### Exercise instructions
Go through the entries below and pick out every line with "named".

### Provided data
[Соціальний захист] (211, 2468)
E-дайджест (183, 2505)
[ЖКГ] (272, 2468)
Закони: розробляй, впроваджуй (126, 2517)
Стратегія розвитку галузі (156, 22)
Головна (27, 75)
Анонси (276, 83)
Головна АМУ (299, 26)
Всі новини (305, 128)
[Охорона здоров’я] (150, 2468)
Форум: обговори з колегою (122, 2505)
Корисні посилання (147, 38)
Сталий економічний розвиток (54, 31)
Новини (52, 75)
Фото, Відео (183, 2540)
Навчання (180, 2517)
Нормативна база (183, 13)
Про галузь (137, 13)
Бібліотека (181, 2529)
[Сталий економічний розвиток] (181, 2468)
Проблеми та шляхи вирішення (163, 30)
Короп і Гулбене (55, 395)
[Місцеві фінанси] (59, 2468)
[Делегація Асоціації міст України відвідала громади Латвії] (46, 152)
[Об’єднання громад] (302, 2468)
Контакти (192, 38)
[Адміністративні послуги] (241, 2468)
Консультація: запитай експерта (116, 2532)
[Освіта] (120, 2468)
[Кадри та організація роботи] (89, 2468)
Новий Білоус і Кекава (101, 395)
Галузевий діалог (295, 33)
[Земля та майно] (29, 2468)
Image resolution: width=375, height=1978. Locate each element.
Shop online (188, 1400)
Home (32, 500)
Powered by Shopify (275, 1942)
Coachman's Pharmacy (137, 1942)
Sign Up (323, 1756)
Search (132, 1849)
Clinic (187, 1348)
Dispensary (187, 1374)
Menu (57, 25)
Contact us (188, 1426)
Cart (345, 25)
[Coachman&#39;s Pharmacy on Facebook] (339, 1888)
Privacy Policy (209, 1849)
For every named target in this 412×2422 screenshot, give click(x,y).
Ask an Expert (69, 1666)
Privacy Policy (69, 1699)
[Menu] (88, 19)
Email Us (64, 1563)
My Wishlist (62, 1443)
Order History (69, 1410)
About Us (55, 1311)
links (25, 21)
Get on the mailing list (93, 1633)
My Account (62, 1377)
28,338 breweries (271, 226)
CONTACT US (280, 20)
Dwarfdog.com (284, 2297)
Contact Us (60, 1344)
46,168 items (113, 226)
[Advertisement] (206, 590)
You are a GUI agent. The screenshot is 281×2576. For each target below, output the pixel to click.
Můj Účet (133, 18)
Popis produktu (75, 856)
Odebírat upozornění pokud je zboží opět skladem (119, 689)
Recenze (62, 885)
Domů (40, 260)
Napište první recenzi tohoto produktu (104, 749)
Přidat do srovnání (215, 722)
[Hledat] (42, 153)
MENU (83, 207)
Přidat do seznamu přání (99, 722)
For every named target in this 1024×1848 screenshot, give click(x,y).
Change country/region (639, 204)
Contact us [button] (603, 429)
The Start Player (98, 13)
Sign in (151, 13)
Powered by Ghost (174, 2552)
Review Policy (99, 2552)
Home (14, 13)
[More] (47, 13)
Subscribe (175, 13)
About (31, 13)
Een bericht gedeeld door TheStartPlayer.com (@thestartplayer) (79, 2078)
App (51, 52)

### Answer section
For every named target in this 412×2422 screenshot, give click(x,y).
For every named target in this 1024×1848 screenshot, give click(x,y).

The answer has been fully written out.